Charges that we live in a surveillance state are about to get much louder. The Guardian and the Washington Post are separately reporting about a previously unknown program known as PRISM that gives the federal government access to the servers of all the big Internet companies, including Facebook, Google, Yahoo, Microsoft, and Apple. Members of the NSA and FBI use that access to collect information that includes search history, emails, live chats, file transfers, audio, video—pretty much everything is fair game, it seems.

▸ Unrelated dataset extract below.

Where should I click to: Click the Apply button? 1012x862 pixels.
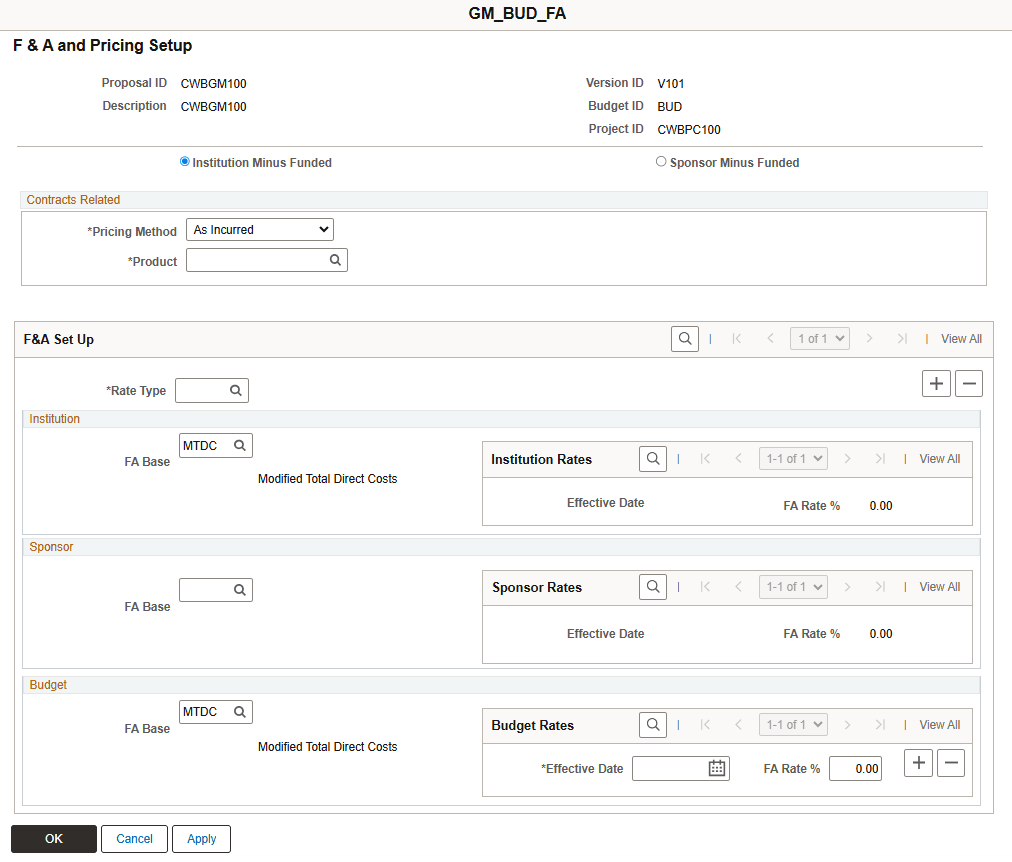201,838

More:
- The uber-secret program began in 2007, and PRISM data has grown to become a vital part of the daily intelligence briefing given to the president, say the papers, which both obtained a secret 41-slide PowerPoint described by the Guardian as an intelligence training document.
- The Post reports that the slides present PRISM as the NSA's "leading source of raw material, accounting for nearly 1 in 7 intelligence reports." Write Barton Gellman and Laura Poitras, "That is a remarkable figure in an agency that measures annual intake in the trillions of communications."
- "The PRISM program is not a dragnet, exactly," they continue. "From inside a company’s data stream the NSA is capable of pulling out anything it likes, but under current rules the agency does not try to collect it all." The focus is on foreign communication, but even "with no American singled out for targeting, the NSA routinely collects a great deal of American content."
- The Guardian adds that it "opens the possibility of communications made entirely within the US being collected without warrants."
- Both papers say the program is run with the permission of the Internet companies, though the Guardian got denials from spokespeople it contacted, including ones at Google and Apple.